TO DO: Starting at the line that holds "Click plus icon for arlineagency.com row", reproduce each line exactly up to and including the last line of the records below. Pictures stay out.

DATA SUPPLIED:

════════

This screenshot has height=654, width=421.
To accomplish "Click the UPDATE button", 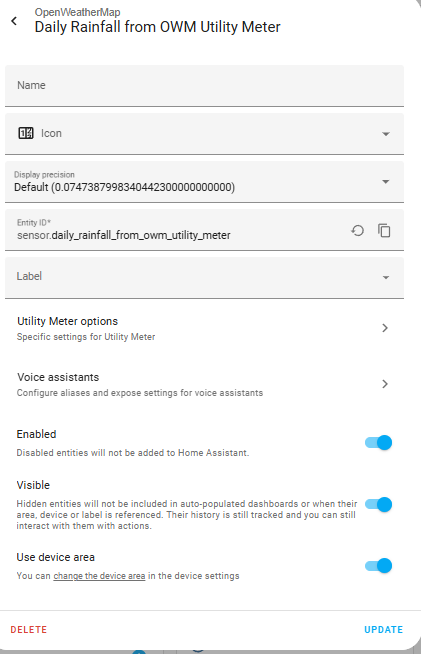I will 383,629.
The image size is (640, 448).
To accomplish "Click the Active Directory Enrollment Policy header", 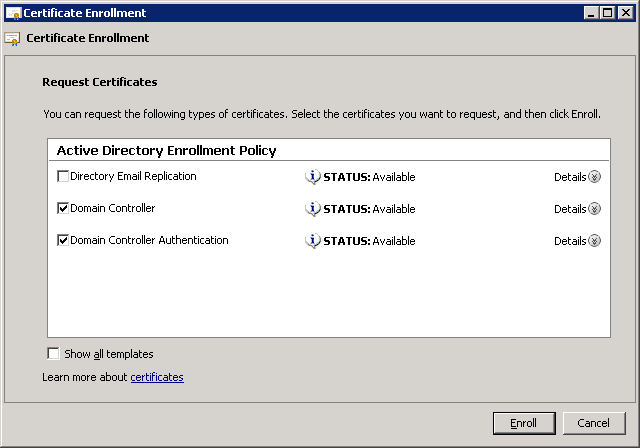I will pos(166,150).
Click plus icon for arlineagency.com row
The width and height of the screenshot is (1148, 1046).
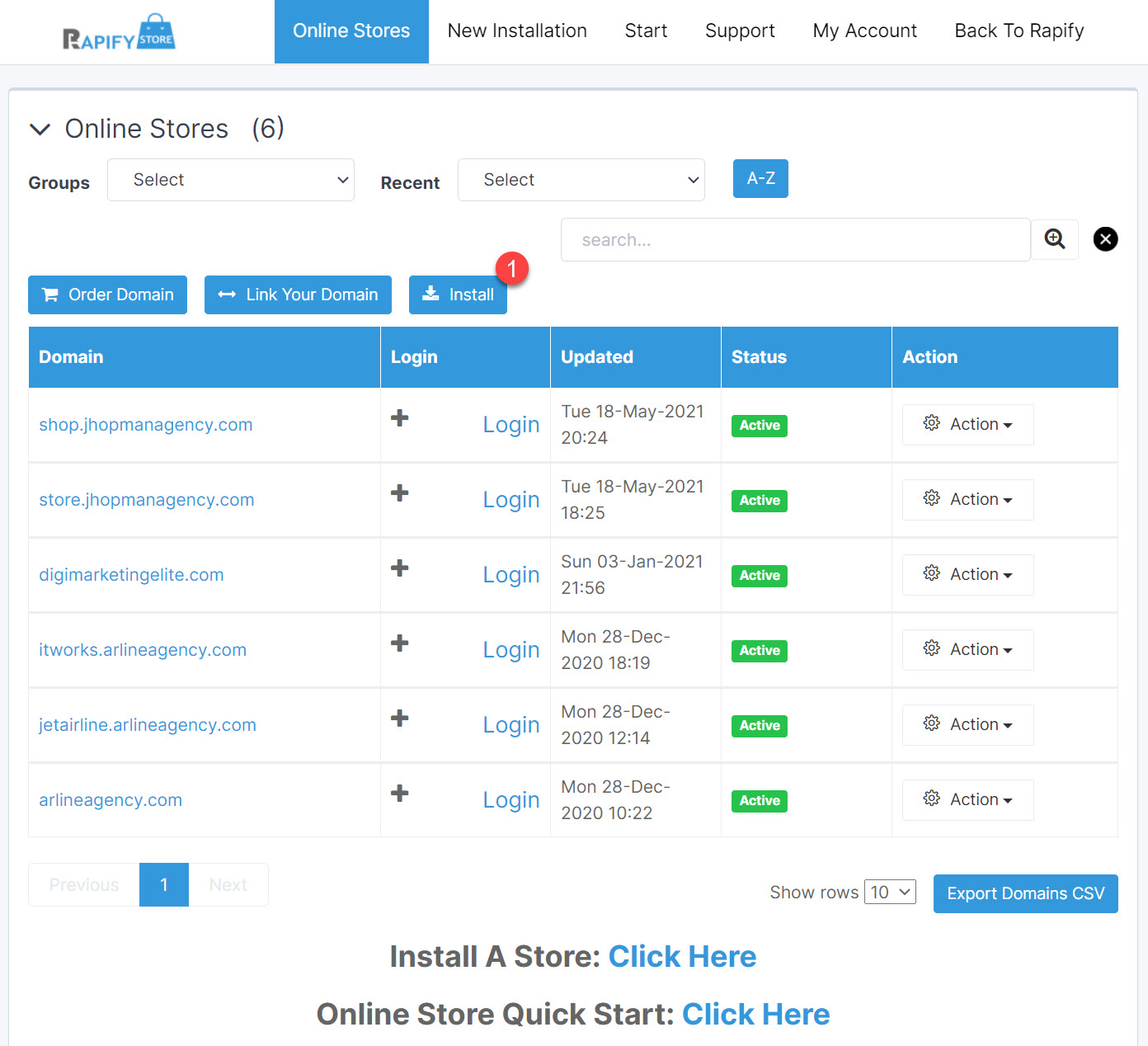click(x=400, y=794)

════════

FINISHED EXERCISE:
Click plus icon for arlineagency.com row
The width and height of the screenshot is (1148, 1046).
click(x=400, y=794)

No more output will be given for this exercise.